Par: Zakia Laaroussi

Par: Zakia Laaroussi

Aïd, mais quel Aïd ? Vous avez dit « Aïd »? Tenez, une patte traînée ici, une tête là, une panse au milieu, tandis que le corps – ce corps noble de l’animal – a déjà été enseveli sous les sables du tarissement, de la cherté, et de la désolidarisation sociale.

Cette année, ce n’est pas l’Aïd el-Kébir… c’est l’Aïd du dépeçage : À défaut d’un mouton entier, le citoyen réinvente une créature hybride, une « Tragédie de Frankenstein », reconstituée dans les marchés comme un puzzle grotesque : un demi-crâne, une patte arrière, un lambeau de gras… Et tout cela, béatement offert sur l’autel de la tradition dévoyée.
● ● ● ● ●
## [CONSIGNES]
[1] Pouvez-vous reprendre le texte fourni sur l'Aïd, de « Cette année, ce » jusqu'à « la tradition dévoyée. » inclus, en changeant « marchés » en « souks » ?
[2] D'après le texte fourni sur l'Aïd, quel nom reçoit l'Aïd el-Kébir cette année ?
[3] Quelles parties de l'animal le texte fourni sur l'Aïd mentionne-t-il ? Donnez-les toutes.

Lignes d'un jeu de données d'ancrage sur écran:
● ● ● ● ●
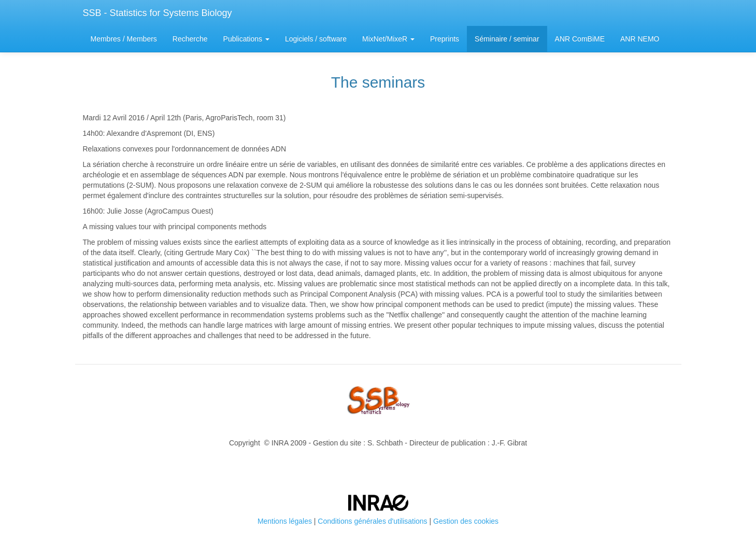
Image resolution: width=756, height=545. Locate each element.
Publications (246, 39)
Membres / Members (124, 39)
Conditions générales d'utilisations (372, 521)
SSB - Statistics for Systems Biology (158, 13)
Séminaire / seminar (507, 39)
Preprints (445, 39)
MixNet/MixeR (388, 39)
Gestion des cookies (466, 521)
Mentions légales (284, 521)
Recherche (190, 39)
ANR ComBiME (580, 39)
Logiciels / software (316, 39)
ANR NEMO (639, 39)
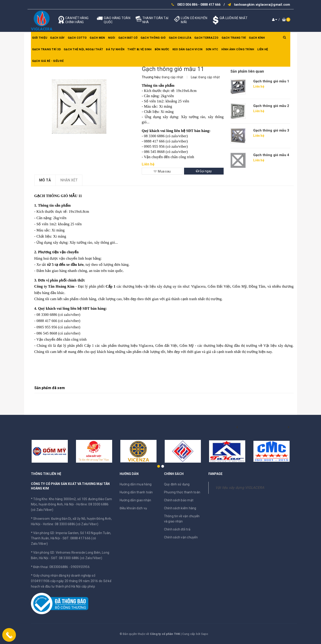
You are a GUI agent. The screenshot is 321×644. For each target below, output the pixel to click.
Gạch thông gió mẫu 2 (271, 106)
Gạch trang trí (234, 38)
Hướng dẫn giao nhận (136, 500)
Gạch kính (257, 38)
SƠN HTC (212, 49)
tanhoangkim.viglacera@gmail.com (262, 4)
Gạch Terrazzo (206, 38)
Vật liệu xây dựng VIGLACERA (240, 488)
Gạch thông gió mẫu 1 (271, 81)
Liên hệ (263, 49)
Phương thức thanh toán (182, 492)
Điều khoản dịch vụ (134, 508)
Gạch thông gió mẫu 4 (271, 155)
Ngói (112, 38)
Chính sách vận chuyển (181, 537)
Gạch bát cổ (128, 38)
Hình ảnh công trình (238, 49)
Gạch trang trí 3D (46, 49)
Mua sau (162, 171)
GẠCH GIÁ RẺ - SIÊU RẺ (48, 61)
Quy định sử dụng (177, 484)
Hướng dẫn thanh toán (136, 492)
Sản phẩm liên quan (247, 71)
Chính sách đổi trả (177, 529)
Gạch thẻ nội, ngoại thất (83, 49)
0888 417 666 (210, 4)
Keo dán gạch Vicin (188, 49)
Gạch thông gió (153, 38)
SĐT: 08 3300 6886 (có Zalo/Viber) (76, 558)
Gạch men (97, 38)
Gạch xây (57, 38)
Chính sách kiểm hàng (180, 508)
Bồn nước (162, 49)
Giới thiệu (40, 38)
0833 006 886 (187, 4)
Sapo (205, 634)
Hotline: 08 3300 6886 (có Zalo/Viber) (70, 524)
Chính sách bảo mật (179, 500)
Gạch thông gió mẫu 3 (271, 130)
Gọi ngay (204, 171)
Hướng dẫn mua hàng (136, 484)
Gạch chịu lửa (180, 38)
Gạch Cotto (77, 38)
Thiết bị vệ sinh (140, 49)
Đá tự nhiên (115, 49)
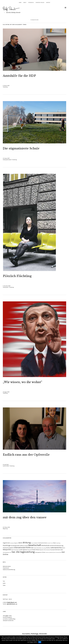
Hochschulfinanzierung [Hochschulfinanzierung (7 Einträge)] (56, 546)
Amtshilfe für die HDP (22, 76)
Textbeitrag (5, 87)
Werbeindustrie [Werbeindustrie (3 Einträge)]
● ● ● ● ●
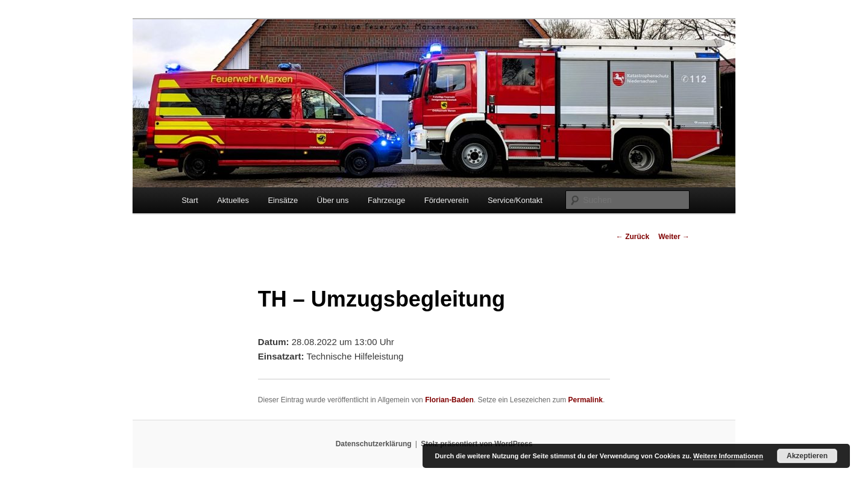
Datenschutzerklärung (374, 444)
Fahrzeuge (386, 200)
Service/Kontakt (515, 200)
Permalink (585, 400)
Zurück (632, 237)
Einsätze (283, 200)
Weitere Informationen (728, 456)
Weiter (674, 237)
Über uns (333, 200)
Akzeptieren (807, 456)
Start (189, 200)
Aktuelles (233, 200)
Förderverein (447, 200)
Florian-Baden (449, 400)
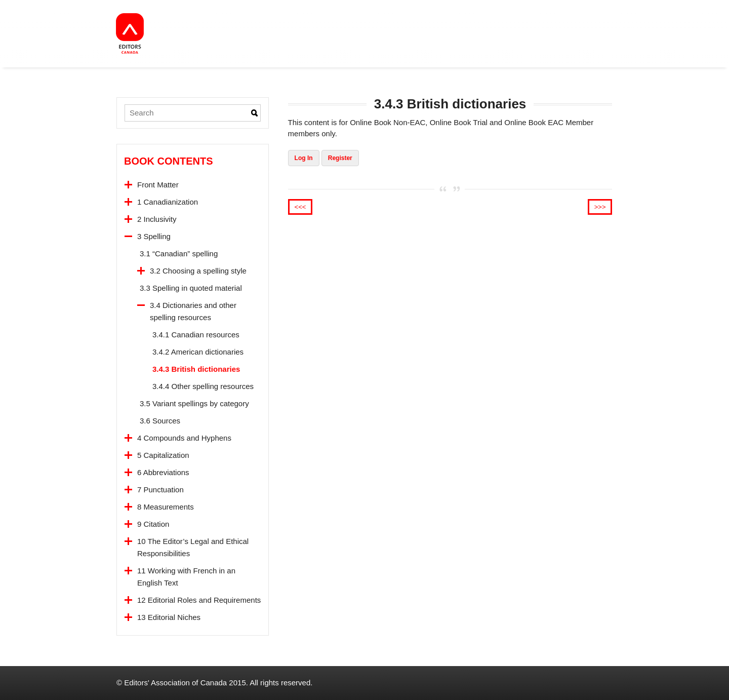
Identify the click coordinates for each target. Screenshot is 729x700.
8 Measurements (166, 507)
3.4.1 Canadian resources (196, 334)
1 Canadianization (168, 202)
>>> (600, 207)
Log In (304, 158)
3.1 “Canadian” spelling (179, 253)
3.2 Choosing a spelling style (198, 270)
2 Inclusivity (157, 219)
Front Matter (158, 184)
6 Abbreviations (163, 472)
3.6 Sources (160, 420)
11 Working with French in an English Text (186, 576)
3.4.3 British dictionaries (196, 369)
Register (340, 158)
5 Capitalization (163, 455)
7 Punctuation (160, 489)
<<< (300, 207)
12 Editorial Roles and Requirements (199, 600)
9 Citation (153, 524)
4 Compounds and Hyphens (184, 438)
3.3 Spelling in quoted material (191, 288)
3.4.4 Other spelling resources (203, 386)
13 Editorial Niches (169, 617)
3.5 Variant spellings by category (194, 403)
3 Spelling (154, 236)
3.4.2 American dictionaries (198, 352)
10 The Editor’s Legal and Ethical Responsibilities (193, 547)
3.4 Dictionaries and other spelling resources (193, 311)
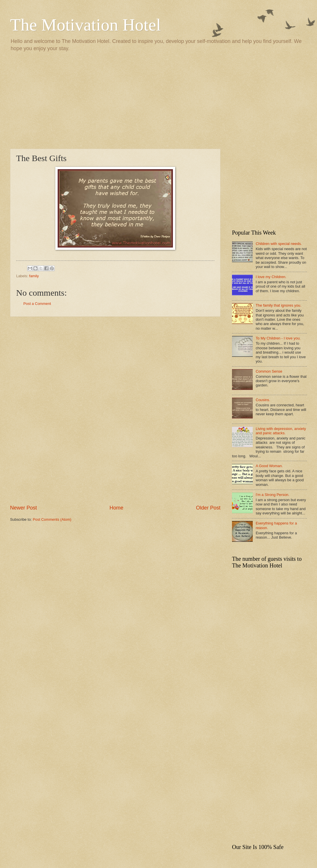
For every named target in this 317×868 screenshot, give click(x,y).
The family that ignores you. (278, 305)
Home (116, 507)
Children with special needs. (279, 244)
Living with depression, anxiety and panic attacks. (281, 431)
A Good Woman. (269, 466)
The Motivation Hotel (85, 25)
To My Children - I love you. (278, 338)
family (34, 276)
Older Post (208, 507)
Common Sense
● ● ● ● ●
## [RÉPONSES PAR CONSIGNE]
[1]
Cette année, ce n’est pas l’Aïd el-Kébir… c’est l’Aïd du dépeçage : À défaut d’un mouton entier, le citoyen réinvente une créature hybride, une « Tragédie de Frankenstein », reconstituée dans les souks comme un puzzle grotesque : un demi-crâne, une patte arrière, un lambeau de gras… Et tout cela, béatement offert sur l’autel de la tradition dévoyée.

[2] L'Aïd du dépeçage.

[3] une patte, une tête, une panse, le corps, un demi-crâne, une patte arrière, un lambeau de gras